The image below shows a native scan with GEM turned off or set to zero.

GEM amount zero

GEM amount zero

Notice how spotted the image is. This view is from Adobe Lightroom at a ration of 1:1 and encompasses the rock outcropping that is part of a waterfall. Let’s see what some added GEM processing will accomplish.

Gem 4 – All the Way

Rather than stepping through the settings on the Nikon CoolScan 5000, let’s see the most processing that can be enabled. The image below represents GEM processing at level 4 or the most available through the Nikon CoolScan.

GEM amount four

GEM amount four

Notice how the image looks a little less crisp, but much less spotty. This is the maximum grain removal for black and white films. The comparison is in the fine details to see if a little sharpening can bring them back out.

Compare GEM 0 to GEM 4

Let’s compare the native scan with a GEM 4 scan side by side to see what differences are apparent. The following image was made through Adobe Lightroom while comparing the two images above.

GEM zero vs GEM four

GEM zero vs GEM four

Notice how the contrast between the grain is lowered to match the surrounding pixels. This comparison was done at a ratio of 3:1, or three pixels on the screen to match one image pixel. The results are much more dramatic at this magnification.

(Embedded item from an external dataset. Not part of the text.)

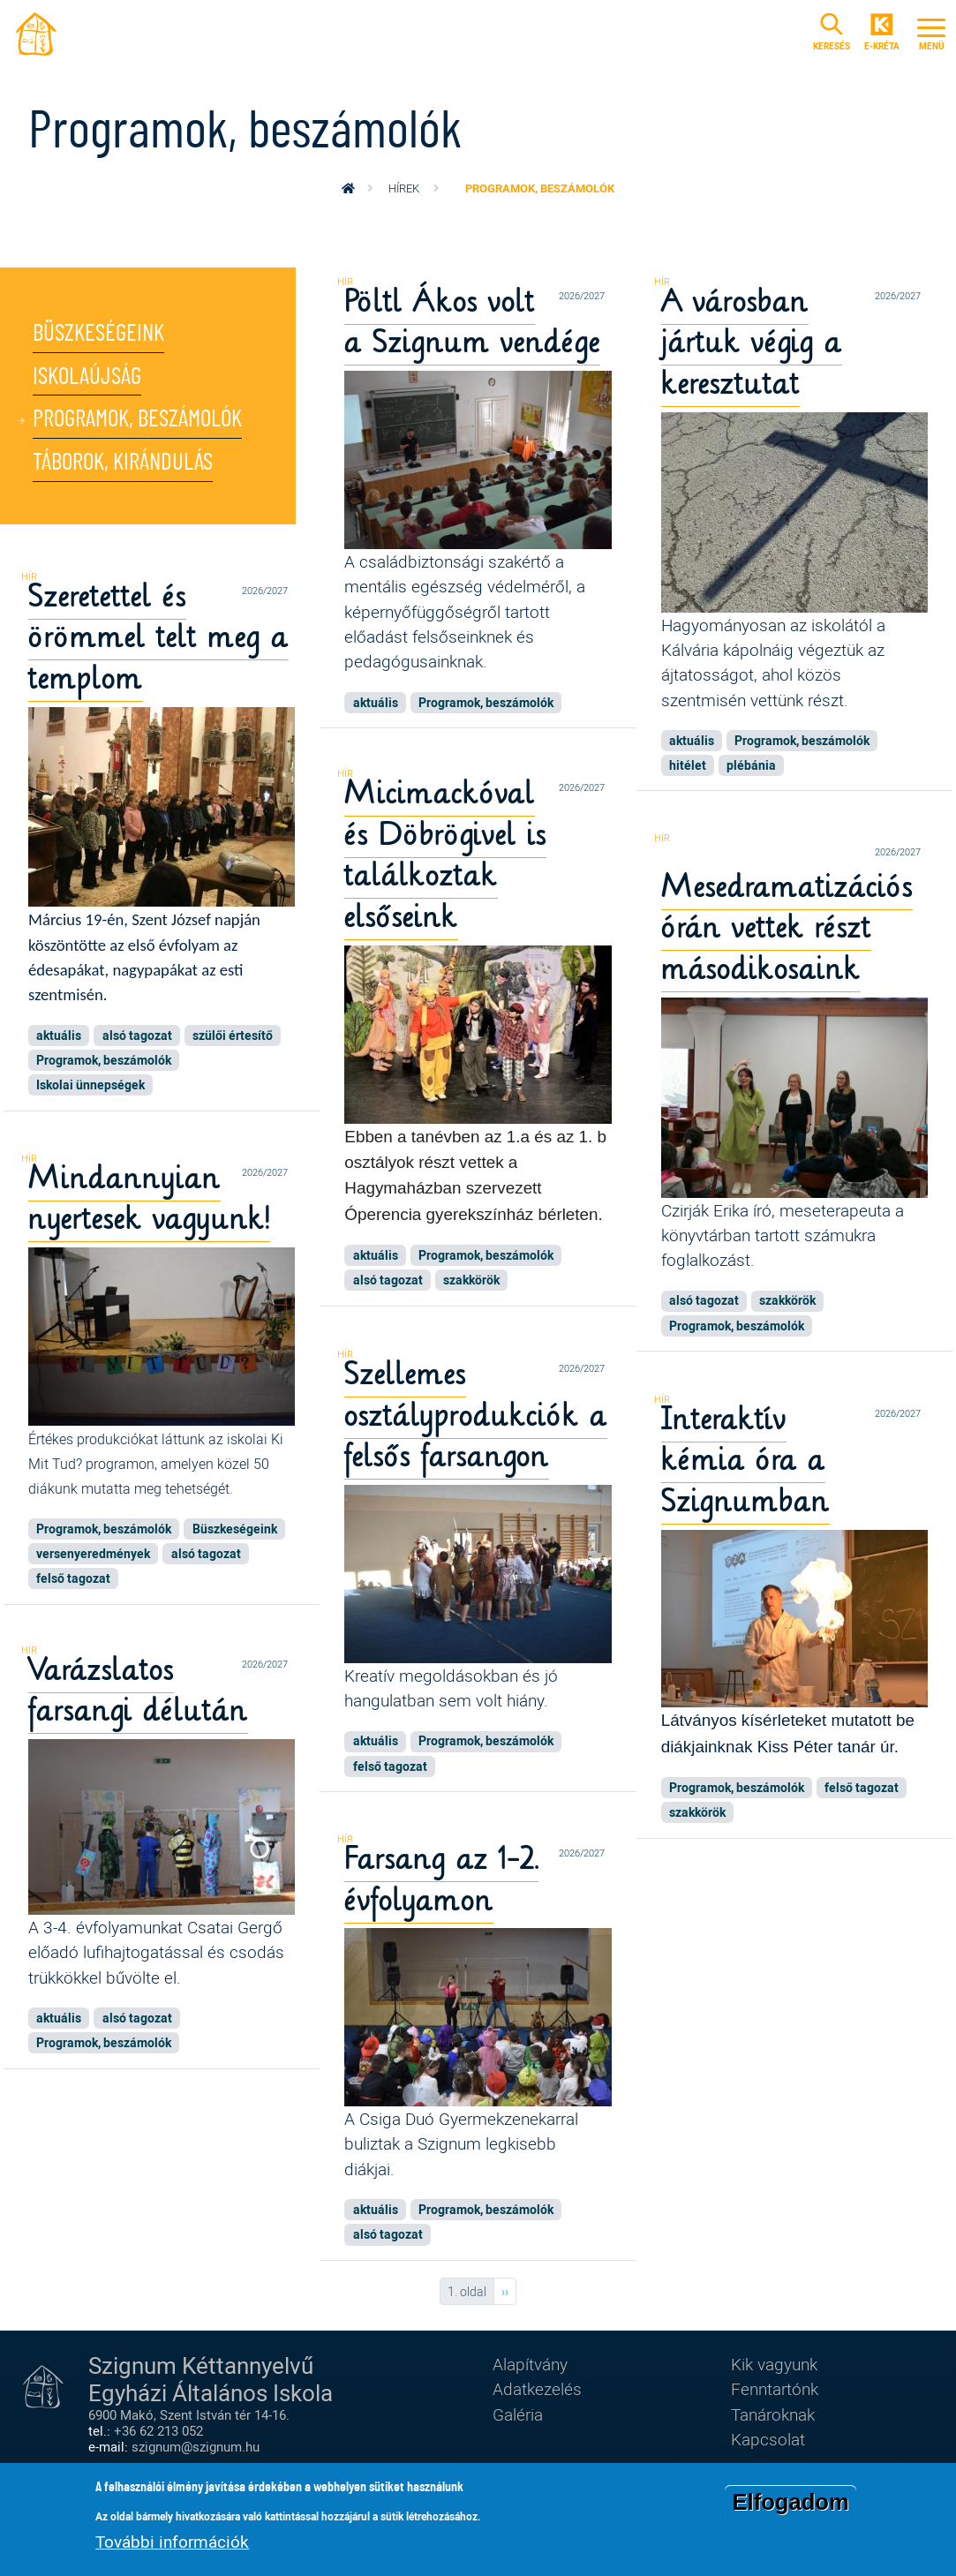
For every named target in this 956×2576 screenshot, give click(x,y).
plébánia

GEM zero vs GEM four - boot detail

GEM zero vs GEM four – boot detail

Here is the same image, at the same 3:1 magnification, but the viewing area is of a hiking boot. Notice how the highlights of the boot laces are muted in the GEM 4 processing image. Thus, the loss of contrast in the grain is apparent and will help some images improve immensely while some details will begin to fade away as well. Sharpening my not be enough to bring those details back.

Gem 0 versus Gem 2 – A Little Processing

See the image below where the same boot area is compared, but using Gem 0 versus Gem 2, or about 1/2 processing.

GEM zero versus GEM two

GEM zero versus GEM two

Notice here how the contrast is lightened somewhat compared to the native scan, but that the boot lace detail is still visible and has plenty of contrast. In these extreme detailed settings, a higher GEM setting can actually hurt more than help.

Sharpening Workflow

While there are no examples here of the effects of sharpening after using the GEM processing, the level of contrasting details will have a noticeable effect on the sharpening outcome. The larger the output, the heavier the sharpening may be. Careful integration of this grain management must be used with your current sharpening techniques. The best text, by far, I have ever encountered on Sharpening is Image Sharpening for Adobe Photoshop by Bruce Fraser.


GEM is a tremendous tool to reduce the effect of noticeable grain. If used carefully, a mix of lower contrast between grain particles, but no noticable lack of detail can be achieved. However, full blown GEM 4 settings can result in some lost detail if not careful.

For most images I use a GEM setting of either 1 or 2 depending on the scene. The Nikon CoolScan settings are saved so that I can pull them up quickly and use the same settings over and over. For images that are extremely important, a quick test of the GEM setting for that image may be necessary.

There have been very few cases in my black and white scanning where I found GEM 3 or GEM 4 produces pleasing results. I have not done extensive tests in RAW files, so I do not know if the color layers behave differently. Using a light GEM setting is better than no GEM setting at all. The best solution for grain management is the best exposure coupled with meticulous development techniques. Thus, GEM is not a cure for poor photography, but GEM will assist in converting negatives to digital images.


The GEM settings discussed here are based on the 0-1-2-3-4 settings of the Nikon CoolScan scanning software that accompanies the scanner. Other software may have different levels of GEM processing that do not coincide with these settings.